| Estratto del testo |

......

Jan Paul Beahm in arte Darby Crash, cantante, performer e membro fondatore dei californiani Germs nel 1977 era, letteralmente, un animale. Infatti era soprannominato Manimal. Durante i concerti si dilaniava sul palco finendo spesso per collassare tutto insanguinato nel proprio vomito e nei propri escrementi.
I Germs fecero in tempo ad incidere un unico album, un assoluto capolavoro di ultraviolenza sonora concentrata che ebbe un enorme influenza e fu un vero e proprio ponte culturale e musicale tra il primo punk californiano e l’Hardcore del decennio successivo.
La band si muoveva in una terra di nessuno della società americana nella quale confluivano tutte quelle tensioni e quella disillusione che generava una rabbia giovanile che finiva per auto-alimentarsi. Nella musica dei Germs non c’è politica dichiarata ma, paradossalmente, vi è la forma di militanza più alta, quella che nonostante tutto combatte e sanguina quando non c’è alcuna speranza di cambiamento. Una parte del Punk americano era proprio così, senza patria e senza bandiera, autenticamente senza futuro. E anche se è difficile da credere, un atteggiamento del genere in una società iper-strutturata, classista, capitalista e autoritaria come quella a stelle e strisce è una precisa scelta politica, forse la più estrema.

......

| Record forniti |

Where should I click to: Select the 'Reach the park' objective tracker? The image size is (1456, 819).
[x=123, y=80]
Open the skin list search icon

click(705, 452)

......

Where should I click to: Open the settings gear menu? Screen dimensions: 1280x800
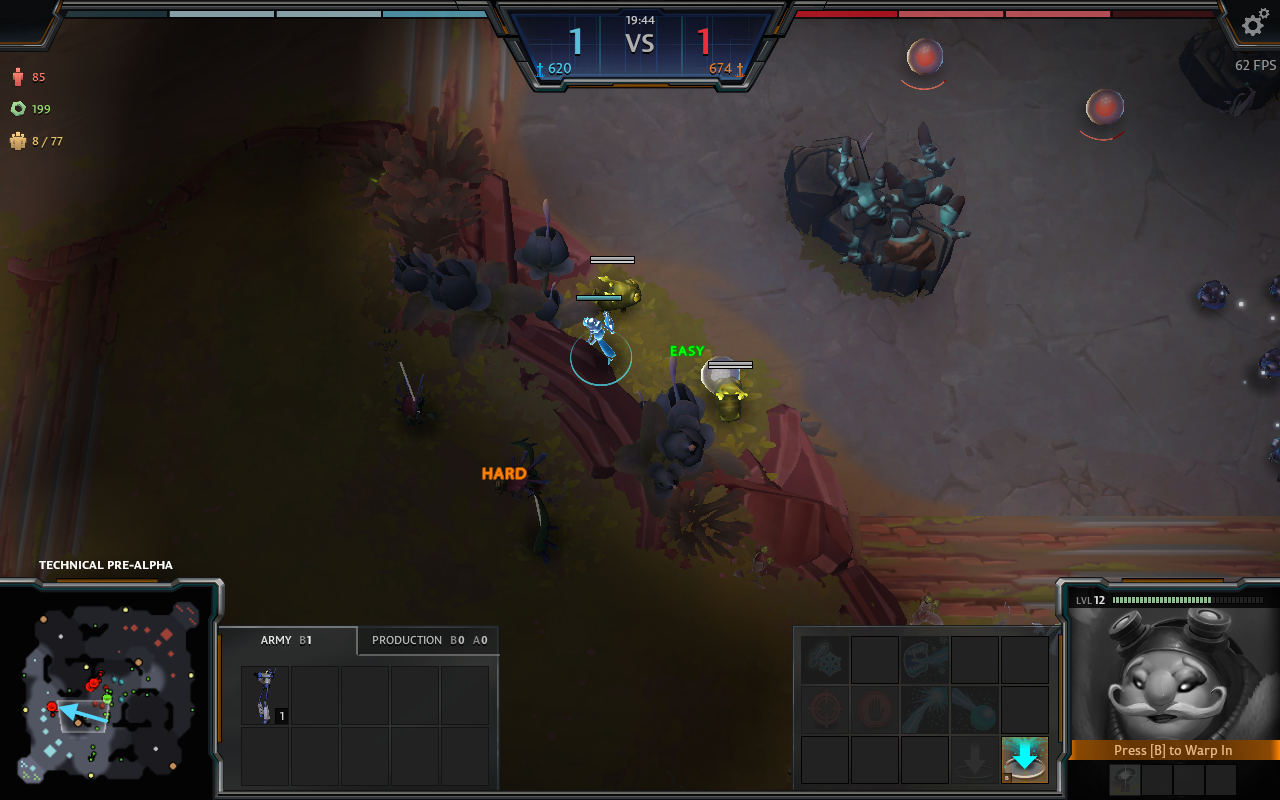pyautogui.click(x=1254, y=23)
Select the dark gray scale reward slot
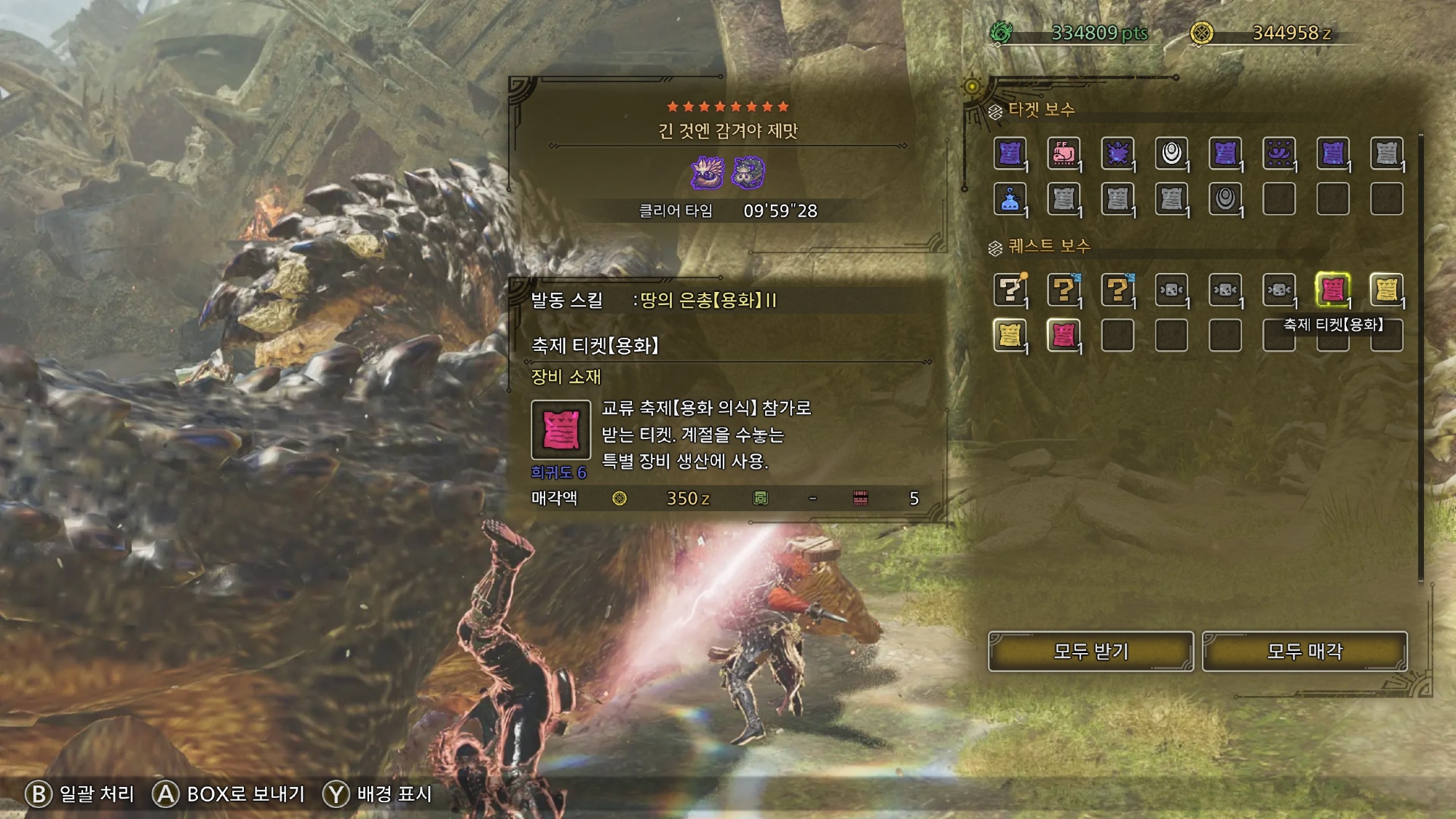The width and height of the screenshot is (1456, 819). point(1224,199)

......

| Elenco dei compiti |
(1) Aggiorna i record compresi tra la riga che contiene "Where should I click to: Select" e quella che contiene "click(705, 452)", entrambe incluse, mettendo "progress tracker" al posto di "objective tracker" e lasciando tutto il resto invariato.
(2) Prosegui il testo sui Germs e su Darby Crash partendo dopo la sua ultima frase.

| Risposte per compito |
(1)
Where should I click to: Select the 'Reach the park' progress tracker? The image size is (1456, 819).
[x=123, y=80]
Open the skin list search icon

click(705, 452)

(2)
Quando nel dicembre del 1980 la vitalità di Crash impattò con la sua tossicomania, aveva ventidue anni, esattamente come il suo epigono Sid Vicious, morto di overdose l’anno prima al Greenwich Village di New York. We’re gonna wreak havoc on this rancid mill, I’m searcin’for something even if I’m killed, I’m a lexicon devil with a battered brain. (Sono un diavolo del lessico con un cervello marcio).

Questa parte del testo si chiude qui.